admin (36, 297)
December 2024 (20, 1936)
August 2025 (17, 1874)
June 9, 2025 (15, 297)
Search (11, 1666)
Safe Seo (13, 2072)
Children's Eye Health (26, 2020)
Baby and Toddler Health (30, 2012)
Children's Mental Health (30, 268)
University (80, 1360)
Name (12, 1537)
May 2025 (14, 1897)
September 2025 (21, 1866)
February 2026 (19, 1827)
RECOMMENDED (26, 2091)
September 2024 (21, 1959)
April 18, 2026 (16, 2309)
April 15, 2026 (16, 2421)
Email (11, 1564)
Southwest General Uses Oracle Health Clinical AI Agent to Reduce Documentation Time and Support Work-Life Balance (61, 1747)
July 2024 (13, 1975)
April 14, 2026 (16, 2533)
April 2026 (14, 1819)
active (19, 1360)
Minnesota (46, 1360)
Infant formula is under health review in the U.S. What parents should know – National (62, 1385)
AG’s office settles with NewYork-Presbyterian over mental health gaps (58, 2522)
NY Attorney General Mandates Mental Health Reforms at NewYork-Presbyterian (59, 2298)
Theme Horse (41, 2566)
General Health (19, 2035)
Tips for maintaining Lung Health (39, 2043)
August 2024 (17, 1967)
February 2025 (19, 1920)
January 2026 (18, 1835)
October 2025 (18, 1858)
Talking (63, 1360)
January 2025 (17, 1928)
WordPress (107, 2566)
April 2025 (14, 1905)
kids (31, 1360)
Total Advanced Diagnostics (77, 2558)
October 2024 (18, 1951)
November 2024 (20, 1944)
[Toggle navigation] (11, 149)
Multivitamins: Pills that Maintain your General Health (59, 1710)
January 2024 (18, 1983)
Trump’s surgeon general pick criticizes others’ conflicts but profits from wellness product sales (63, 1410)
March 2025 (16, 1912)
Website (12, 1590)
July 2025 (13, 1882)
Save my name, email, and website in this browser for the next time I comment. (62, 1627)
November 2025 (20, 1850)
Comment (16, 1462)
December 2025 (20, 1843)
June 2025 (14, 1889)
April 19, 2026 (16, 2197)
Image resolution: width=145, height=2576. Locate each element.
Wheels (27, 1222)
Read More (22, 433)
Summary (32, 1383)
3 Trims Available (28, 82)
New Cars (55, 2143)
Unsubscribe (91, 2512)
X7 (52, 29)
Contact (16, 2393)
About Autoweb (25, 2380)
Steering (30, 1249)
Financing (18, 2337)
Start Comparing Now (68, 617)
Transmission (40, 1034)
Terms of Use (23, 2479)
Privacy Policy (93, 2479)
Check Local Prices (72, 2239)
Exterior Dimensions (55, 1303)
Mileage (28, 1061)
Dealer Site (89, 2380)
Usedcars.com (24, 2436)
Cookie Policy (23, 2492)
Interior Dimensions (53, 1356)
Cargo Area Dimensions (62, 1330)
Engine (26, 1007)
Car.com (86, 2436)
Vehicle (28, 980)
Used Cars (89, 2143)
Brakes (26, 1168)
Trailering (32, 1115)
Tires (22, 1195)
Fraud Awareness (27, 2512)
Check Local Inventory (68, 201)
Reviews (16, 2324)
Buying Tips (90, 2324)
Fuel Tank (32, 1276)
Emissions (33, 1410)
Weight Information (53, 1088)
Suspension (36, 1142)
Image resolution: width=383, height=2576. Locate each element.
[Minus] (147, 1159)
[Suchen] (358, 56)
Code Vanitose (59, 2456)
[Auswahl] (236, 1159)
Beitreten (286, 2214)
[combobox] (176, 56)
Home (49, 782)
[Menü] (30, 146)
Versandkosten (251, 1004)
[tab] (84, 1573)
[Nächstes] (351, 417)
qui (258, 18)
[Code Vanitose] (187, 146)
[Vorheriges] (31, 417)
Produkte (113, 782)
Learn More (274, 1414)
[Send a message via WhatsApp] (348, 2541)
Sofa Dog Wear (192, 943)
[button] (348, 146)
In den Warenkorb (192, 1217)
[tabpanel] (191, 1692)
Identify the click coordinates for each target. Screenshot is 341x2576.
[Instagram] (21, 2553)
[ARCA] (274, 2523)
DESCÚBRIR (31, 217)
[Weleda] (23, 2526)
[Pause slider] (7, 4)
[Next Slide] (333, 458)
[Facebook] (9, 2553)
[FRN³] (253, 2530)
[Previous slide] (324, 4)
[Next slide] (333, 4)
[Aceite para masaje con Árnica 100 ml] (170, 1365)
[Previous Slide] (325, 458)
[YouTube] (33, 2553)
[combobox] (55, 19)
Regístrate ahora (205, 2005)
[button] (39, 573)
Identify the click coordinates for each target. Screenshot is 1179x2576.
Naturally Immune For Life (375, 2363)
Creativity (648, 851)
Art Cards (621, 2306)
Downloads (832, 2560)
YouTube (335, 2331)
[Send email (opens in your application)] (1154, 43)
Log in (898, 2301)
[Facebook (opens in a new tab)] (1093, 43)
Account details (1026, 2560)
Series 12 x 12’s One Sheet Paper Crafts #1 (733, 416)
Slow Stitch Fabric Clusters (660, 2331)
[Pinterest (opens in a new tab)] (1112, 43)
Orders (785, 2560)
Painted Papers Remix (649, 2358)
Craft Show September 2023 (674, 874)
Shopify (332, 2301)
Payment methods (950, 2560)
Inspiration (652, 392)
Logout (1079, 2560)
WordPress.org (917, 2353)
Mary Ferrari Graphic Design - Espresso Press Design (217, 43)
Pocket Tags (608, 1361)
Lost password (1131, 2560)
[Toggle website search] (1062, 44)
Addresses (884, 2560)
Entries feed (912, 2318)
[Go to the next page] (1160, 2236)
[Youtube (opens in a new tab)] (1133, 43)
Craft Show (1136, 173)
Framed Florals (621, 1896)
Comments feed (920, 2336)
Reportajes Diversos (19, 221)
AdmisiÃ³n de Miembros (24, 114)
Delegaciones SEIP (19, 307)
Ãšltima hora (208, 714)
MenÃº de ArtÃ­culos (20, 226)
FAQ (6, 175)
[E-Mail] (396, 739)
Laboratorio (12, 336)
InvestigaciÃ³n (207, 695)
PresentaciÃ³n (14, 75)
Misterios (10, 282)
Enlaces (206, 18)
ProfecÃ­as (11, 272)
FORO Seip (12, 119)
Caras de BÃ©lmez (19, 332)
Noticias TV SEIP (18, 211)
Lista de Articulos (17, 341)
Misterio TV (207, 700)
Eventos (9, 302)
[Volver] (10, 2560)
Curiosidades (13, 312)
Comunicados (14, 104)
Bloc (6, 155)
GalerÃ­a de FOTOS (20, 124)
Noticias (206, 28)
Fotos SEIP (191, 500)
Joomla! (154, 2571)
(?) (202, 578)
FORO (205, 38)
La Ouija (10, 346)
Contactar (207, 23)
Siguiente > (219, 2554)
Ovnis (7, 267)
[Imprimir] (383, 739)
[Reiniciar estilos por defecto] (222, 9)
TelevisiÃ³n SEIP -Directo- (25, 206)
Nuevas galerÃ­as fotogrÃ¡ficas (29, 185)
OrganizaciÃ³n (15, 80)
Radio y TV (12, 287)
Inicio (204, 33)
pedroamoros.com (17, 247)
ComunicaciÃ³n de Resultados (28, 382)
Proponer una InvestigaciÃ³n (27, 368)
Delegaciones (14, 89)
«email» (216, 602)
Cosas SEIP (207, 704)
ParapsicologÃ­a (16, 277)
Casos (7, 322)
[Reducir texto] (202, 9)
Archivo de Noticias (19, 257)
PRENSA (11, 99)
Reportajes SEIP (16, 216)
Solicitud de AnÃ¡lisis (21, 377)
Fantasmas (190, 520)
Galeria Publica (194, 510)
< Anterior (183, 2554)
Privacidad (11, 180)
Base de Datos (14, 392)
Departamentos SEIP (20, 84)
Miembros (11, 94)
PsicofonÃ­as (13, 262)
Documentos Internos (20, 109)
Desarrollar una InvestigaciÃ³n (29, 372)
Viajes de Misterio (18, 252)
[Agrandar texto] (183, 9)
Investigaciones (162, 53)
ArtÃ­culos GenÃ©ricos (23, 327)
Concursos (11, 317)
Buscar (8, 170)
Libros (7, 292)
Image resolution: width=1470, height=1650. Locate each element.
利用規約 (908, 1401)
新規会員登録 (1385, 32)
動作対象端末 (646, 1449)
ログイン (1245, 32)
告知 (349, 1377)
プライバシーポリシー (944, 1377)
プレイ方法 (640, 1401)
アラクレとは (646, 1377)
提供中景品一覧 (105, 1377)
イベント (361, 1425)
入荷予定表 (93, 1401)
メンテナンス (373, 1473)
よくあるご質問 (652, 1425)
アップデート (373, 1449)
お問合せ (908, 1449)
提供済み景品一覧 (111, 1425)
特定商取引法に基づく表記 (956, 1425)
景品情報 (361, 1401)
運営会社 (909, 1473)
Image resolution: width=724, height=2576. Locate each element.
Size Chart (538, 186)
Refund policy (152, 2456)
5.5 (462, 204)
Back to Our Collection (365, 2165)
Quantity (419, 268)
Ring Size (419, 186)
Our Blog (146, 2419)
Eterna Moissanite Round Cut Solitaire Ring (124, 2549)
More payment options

# Exercise brief
Repeat the line containing "プライバシーポリシー (944, 1377)" and all subsequent lines through the final line of the data, exactly and with no others.

# Solution for this exercise
プライバシーポリシー (944, 1377)
プレイ方法 (640, 1401)
アラクレとは (646, 1377)
提供中景品一覧 (105, 1377)
イベント (361, 1425)
入荷予定表 (93, 1401)
メンテナンス (373, 1473)
よくあるご質問 (652, 1425)
アップデート (373, 1449)
お問合せ (908, 1449)
提供済み景品一覧 (111, 1425)
特定商取引法に基づく表記 (956, 1425)
景品情報 (361, 1401)
運営会社 (909, 1473)
Image resolution: width=724, height=2576. Locate each element.
Size Chart (538, 186)
Refund policy (152, 2456)
5.5 (462, 204)
Back to Our Collection (365, 2165)
Quantity (419, 268)
Ring Size (419, 186)
Our Blog (146, 2419)
Eterna Moissanite Round Cut Solitaire Ring (124, 2549)
More payment options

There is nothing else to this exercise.